I talked to Grant Montgomery, a vice president with Delta Associates, about the downtown apartment market during the spring and he said that few projects were being built -- which would be good for landlords once more people had the wherewithal to rent.
The firm says in its new report that the supply pipeline metro-wide "remained constrained." It predicts that demand for apartments will slightly outstrip the number of new units planned.
"Baltimore’s supply/demand imbalance indicates that occupancy will improve and rent growth is likely to continue at a modest pace over the next three years," Delta Associates says.
A recent national survey suggested more optimism among landlords, many of whom anticipated raising rents in the next 12 months. I noted these results in a post, and readers had interesting responses.
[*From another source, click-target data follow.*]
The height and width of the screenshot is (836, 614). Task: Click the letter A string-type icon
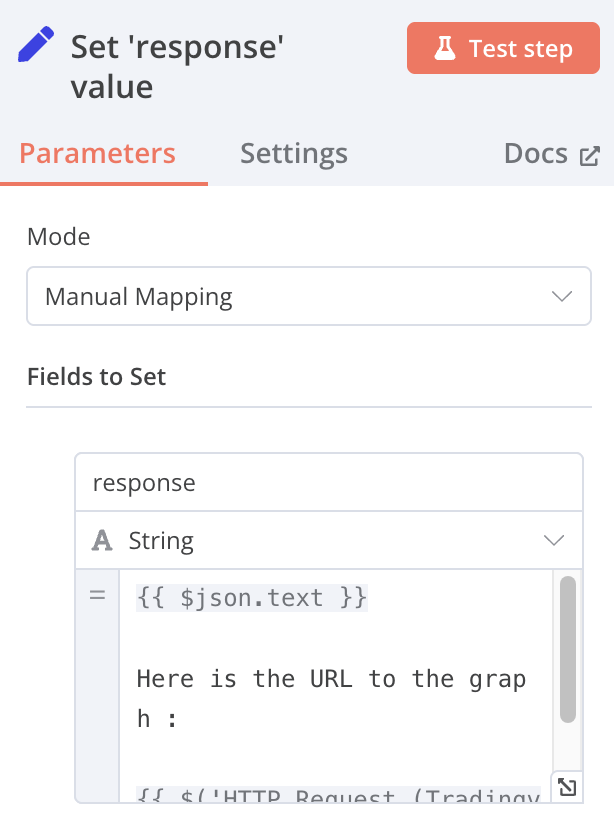[101, 541]
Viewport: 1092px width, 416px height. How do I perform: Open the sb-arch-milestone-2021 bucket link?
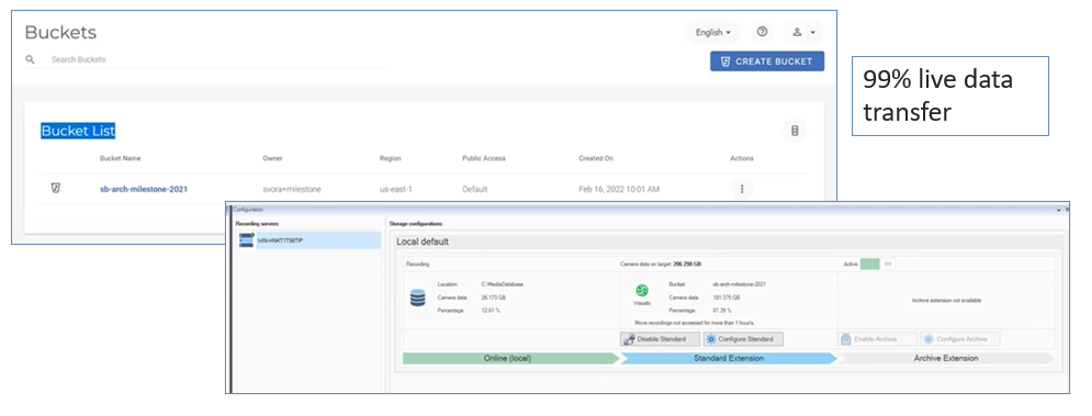pyautogui.click(x=143, y=188)
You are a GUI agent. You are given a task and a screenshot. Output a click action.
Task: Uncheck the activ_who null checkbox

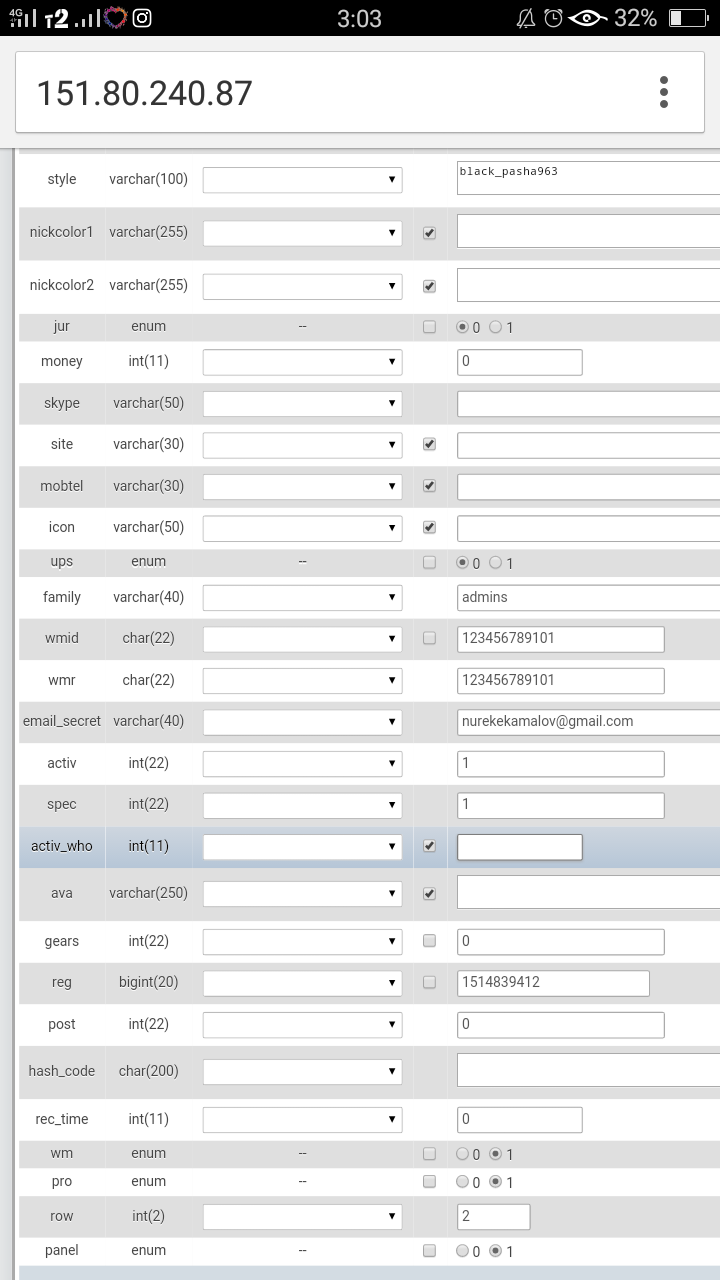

Wonk reader se_coupe, a renter in Columbia, shared a personal experience: "I saw my rent go up drastically in this most recent renewal. ... I made an inquiry with the leasing office. They claimed 'market conditions were improving' and that all lessees in the community would see an increase in their rent at their next renewal."
Mickey was puzzled by the suggestion that the balance of power was swinging back toward landlords: "There are tons of rental properties - half of the harbor strip is vacant, the new towers around Camden Yard too, the new neighborhood above Little Italy."
And a property manager going by "PropMngr" weighed in: "[M]y community is stable if not slightly better than last year as far as occupancy is concerned. Renewal increase range from $10 to $40 depending on apt type. That being said we have had to become more accommodating with rent payments. Offering programs to residents that were normally on time and due to the economy have become late payers. We have also seen bad debt rise as many who we have tried to work with realize they just can't and skip out."
Has anyone seen a 10 percent rent increase?